**作業内容**
a - 工具刃先のレーザ加工についての抜粋から、「図6に示すプロセスでは、送り」から「ことで、刃先の鋭利化を行う。」までの部分を一字一句違えずに書き写すこと。
b - 工具刃先のレーザ加工についての抜粋をもとに、次の問いに答えること。
(i) 加工軌跡Sは何を表現するか。
(ii) 送り速度はどのような速度に設定されることが好ましいとされているか。
(iii) 加工位置S2から加工位置S3までの加工範囲は何と呼ばれるか。
c - 工具刃先のレーザ加工についての抜粋を、その最後の文の後から書き進めてください。

図6に示すプロセスでは、送り機構が、被加工材20である工具刃先を、レーザ光2の筒状加工領域に対して、所定の加工軌跡Sで複数回相対移動させて、工具刃先を加工する。具体的に送り機構は、工具刃先に対して筒状加工領域を僅かに入り込ませ、その状態で工具刃先稜線に沿った一定速度の送り運動をレーザ光2と工具刃先の間に繰り返し与えることで、刃先の鋭利化を行う。
【0038】
加工軌跡Sは、レーザ光2の光軸が通過する軌跡を表現する。刃先の鋭利化プロセスでは、筒状加工領域が、工具刃先に対して加工軌跡Sに沿って複数回送られる。なお加工送りは、毎回同じ方向に実施されてよいが(
図6に示す例では、反時計回りの方向)、反時計回りの方向または時計回りの方向に交互に実施されてもよい。送り速度は、一定の速度に設定されることが好ましい。
【0039】
加工位置S0は、反時計回り方向の加工軌跡Sの起点を示す。筒状加工領域は、加工位置S1で工具刃先に対して切り込み始め、加工位置S2から加工位置S3までの間、工具刃先に略一定量切込み、加工位置S4で工具刃先から離れて、1回の加工送りを終了する。略一定量の切込みとなる加工位置S2から加工位置S3までの加工範囲を、定常加工範囲と呼ぶ。刃先の鋭利化プロセスでは、この加工送りが複数回繰り返されて、刃先材料が徐々に加工(除去)される。

**提供データ**
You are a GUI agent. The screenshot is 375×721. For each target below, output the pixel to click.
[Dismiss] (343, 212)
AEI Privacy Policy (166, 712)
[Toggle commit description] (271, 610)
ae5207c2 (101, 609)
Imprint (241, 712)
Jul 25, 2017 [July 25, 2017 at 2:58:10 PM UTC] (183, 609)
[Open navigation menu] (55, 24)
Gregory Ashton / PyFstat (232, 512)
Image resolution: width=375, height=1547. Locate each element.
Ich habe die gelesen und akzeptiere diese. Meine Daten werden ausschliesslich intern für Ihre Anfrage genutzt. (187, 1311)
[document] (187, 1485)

==

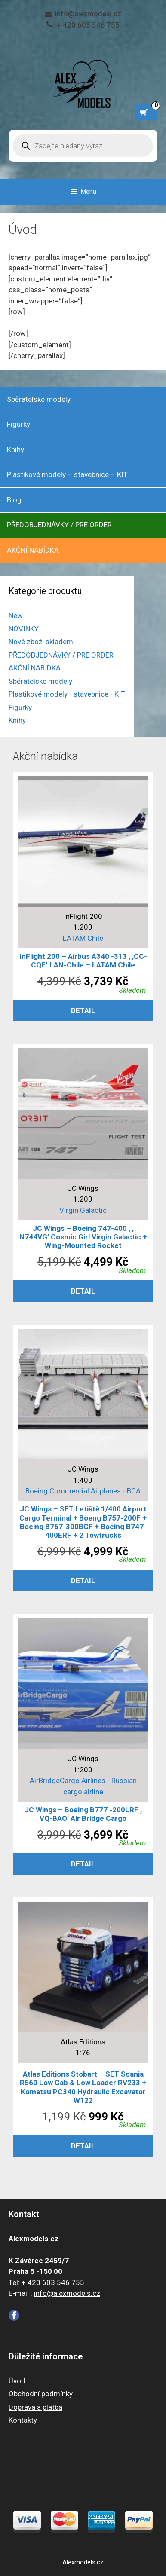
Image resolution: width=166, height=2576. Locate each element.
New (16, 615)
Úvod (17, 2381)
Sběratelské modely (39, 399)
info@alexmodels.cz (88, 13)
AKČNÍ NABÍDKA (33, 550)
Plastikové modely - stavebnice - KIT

**解答一覧**
a -
図6に示すプロセスでは、送り機構が、被加工材20である工具刃先を、レーザ光2の筒状加工領域に対して、所定の加工軌跡Sで複数回相対移動させて、工具刃先を加工する。具体的に送り機構は、工具刃先に対して筒状加工領域を僅かに入り込ませ、その状態で工具刃先稜線に沿った一定速度の送り運動をレーザ光2と工具刃先の間に繰り返し与えることで、刃先の鋭利化を行う。

b -
(i) レーザ光2の光軸が通過する軌跡
(ii) 一定の速度
(iii) 定常加工範囲

c -
【0040】
図7は、
図6に示す刃先鋭利化プロセスにおいて検出される光強度と、加工軌跡S上の加工位置との関係を示す。光強度の初期値I
0は、レーザ光2が被加工材20を照射しないときに強度検出部18が検出する光強度である。なお
図6を参照して、S1およびS2の間隔と、S3およびS4の間隔は、S2およびS3の間隔と比べて非常に短いが、
図7においては説明の便宜上、S1およびS2の間隔とS3およびS4の間隔を、S2およびS3の間隔に対して長く表現している点に留意されたい。
【0041】
検出結果30は、1回目の加工時に強度検出部18が各加工位置で検出した光強度を示し、検出結果32は、2回目の加工時に強度検出部18が各加工位置で検出した光強度を示す。同様に検出結果34は、3回目の加工時に検出された光強度を、検出結果36は、4回目の加工時に検出された光強度を、検出結果38は、5回目の加工時に検出された光強度を、それぞれ示す。
図7において検出結果36、38は同じであり、重なっている。
【0042】
検出結果30、32、34、36を比べると、各加工位置で検出される光強度は、加工回数が増えるにつれて増加している。つまりN回目の加工時に検出される光強度は、(N-1)回目の加工時に検出される光強度よりも高い(2≦N≦4)。これは加工回数が増えるほど、刃先材料が徐々に除去されて、工具刃先を通り抜ける筒状加工領域が増加することを理由とする。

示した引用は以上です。